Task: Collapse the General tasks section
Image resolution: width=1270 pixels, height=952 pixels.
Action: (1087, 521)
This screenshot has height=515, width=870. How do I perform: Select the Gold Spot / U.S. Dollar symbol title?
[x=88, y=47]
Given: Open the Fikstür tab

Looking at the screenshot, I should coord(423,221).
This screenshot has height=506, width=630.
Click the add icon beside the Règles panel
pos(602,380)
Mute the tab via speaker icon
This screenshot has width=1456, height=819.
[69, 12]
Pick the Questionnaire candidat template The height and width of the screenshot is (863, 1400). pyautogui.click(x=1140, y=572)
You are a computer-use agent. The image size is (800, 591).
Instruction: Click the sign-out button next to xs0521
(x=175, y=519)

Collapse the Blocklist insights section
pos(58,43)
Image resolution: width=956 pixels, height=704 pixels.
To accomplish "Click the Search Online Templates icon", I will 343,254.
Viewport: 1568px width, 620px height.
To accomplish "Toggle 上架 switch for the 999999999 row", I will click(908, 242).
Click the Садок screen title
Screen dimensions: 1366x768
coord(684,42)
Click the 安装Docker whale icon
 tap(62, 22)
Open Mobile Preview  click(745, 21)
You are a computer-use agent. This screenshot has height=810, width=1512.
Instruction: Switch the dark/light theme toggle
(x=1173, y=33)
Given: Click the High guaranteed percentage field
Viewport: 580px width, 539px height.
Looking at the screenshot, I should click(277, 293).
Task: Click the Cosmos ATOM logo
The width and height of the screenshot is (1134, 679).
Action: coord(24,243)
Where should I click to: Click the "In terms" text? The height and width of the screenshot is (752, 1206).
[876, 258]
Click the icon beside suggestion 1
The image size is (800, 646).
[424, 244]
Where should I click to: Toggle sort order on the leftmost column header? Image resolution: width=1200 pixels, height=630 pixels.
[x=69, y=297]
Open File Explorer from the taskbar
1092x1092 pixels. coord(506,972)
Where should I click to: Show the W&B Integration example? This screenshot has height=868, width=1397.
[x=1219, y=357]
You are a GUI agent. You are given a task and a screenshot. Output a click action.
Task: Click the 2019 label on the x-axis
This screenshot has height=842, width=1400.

## [Stated task]
Copy out all of the data above line for line, changing nothing.

## [The reply]
Task: Collapse the General tasks section
Image resolution: width=1270 pixels, height=952 pixels.
Action: (1087, 521)
This screenshot has height=515, width=870. How do I perform: Select the Gold Spot / U.S. Dollar symbol title?
[x=88, y=47]
Given: Open the Fikstür tab

Looking at the screenshot, I should coord(423,221).
This screenshot has height=506, width=630.
Click the add icon beside the Règles panel
pos(602,380)
Mute the tab via speaker icon
This screenshot has width=1456, height=819.
[69, 12]
Pick the Questionnaire candidat template The height and width of the screenshot is (863, 1400). pyautogui.click(x=1140, y=572)
You are a computer-use agent. The image size is (800, 591).
Instruction: Click the sign-out button next to xs0521
(x=175, y=519)

Collapse the Blocklist insights section
pos(58,43)
Image resolution: width=956 pixels, height=704 pixels.
To accomplish "Click the Search Online Templates icon", I will 343,254.
Viewport: 1568px width, 620px height.
To accomplish "Toggle 上架 switch for the 999999999 row", I will click(908, 242).
Click the Садок screen title
Screen dimensions: 1366x768
coord(684,42)
Click the 安装Docker whale icon
 tap(62, 22)
Open Mobile Preview  click(745, 21)
You are a computer-use agent. This screenshot has height=810, width=1512.
Instruction: Switch the dark/light theme toggle
(x=1173, y=33)
Given: Click the High guaranteed percentage field
Viewport: 580px width, 539px height.
Looking at the screenshot, I should click(277, 293).
Task: Click the Cosmos ATOM logo
The width and height of the screenshot is (1134, 679).
Action: coord(24,243)
Where should I click to: Click the "In terms" text? The height and width of the screenshot is (752, 1206).
[876, 258]
Click the icon beside suggestion 1
The image size is (800, 646).
[424, 244]
Where should I click to: Toggle sort order on the leftmost column header? Image resolution: width=1200 pixels, height=630 pixels.
[x=69, y=297]
Open File Explorer from the taskbar
1092x1092 pixels. coord(506,972)
Where should I click to: Show the W&B Integration example? This screenshot has height=868, width=1397.
[x=1219, y=357]
You are a GUI agent. You are given a task and a screenshot. Output a click action.
Task: Click the 2019 label on the x-axis
This screenshot has height=842, width=1400.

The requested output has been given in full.